Вокруг не слишком просторного дома дедушка проложил гравийные дорожки с живыми изгородями по обеим сторонам. В нескольких сотнях метров от дома они сходились к каменной стене, выложенной в форме круга и местами почти не видной за зарослями шиповника. В центре ее красовался внушительного вида сколотый валун, у подножия которого громоздились камни поменьше. Он походил на гигантский гриб, под которым можно было играть или просто сидеть.
За домом, в стороне озера, находилось другое каменное кольцо, скрытое высоким папоротником. Посредине него, на таком же сколотом постаменте, стояла небольшая статуя, изображающая поднимающуюся с камня женщину. В ней угадывался греческий образец. Рядом рос раскидистый старый клен, и летом статую наполовину скрывала листва. Зимой на ее голове и плечах лежали сугробики снега.
Задняя часть дома всегда оставалась в тени. Шелестевшие под ветром клены причудливо играли солнечными бликами. Здесь царили влага и полумрак, будто заглушавший даже доносившиеся сюда звуки, а в стене между камней прятались змеи. Получалось, что дом имел две стороны: дневную и ночную, заколдованную и немного пугающую. От каменного круга позади дома отходила лестница, замшелые ступени которой спускались к озеру.
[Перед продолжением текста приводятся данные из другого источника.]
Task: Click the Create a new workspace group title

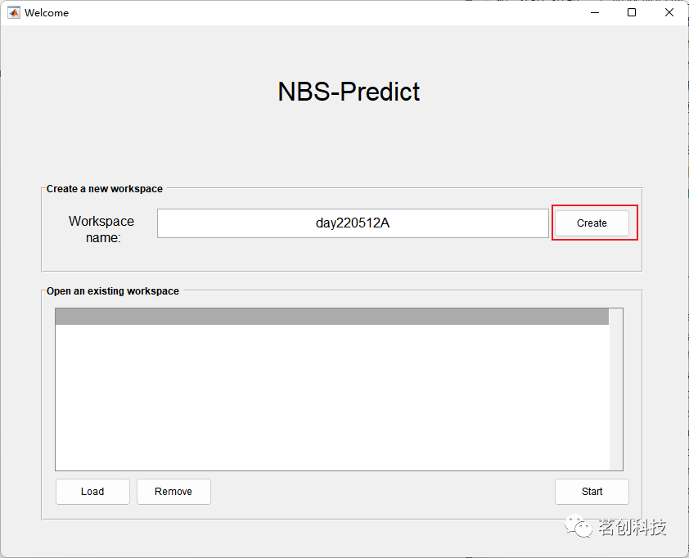Action: (x=103, y=188)
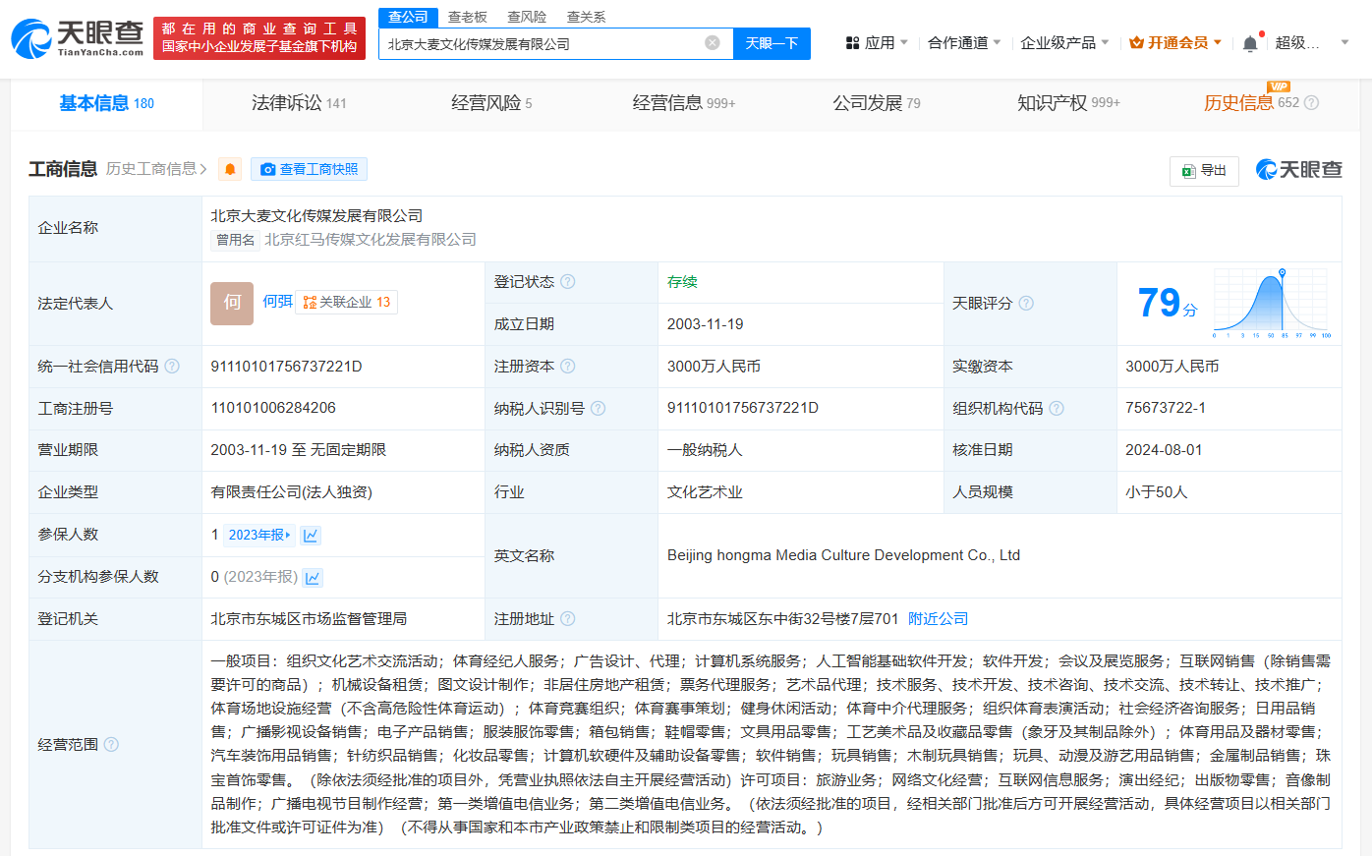Open trend chart icon next to 2023年报

pyautogui.click(x=311, y=536)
Пешеходные дорожки дед устраивал сам. Он же возводил сооружения, называемые в Эльхольмсвике перголами. Согласно энциклопедической статье, пергола – портик или галерея с вьющимися растениями. Однако мой дедушка понимал под этим нечто другое. Его перголы представляли собой строения из выкрашенных белой краской досок. Их стены походили на решетки и не могли служить защитой от ветра. Эти странные дома-не-дома, скорее храмы воздуха, получались довольно просторными. Самую большую перголу дедушка выстроил на фундаменте сгоревшего дома, который считался первым зданием в Эльхольмсвике. На фотографии в семейном альбоме дом походил на маленький особняк. В тридцатые годы его уничтожил пожар, бушевавший в одну из рождественских ночей. Людям, которые выстроились в протянувшуюся к озеру цепочку, чтобы передавать друг другу ведра, наполненные смешанной со льдом водой, так и не удалось погасить пламя. От того дома сохранился лишь каменный фундамент.
На нем и возвел дедушка свою самую большую перголу. Быть может, именно пепелище и побудило его к строительству этих сооружений.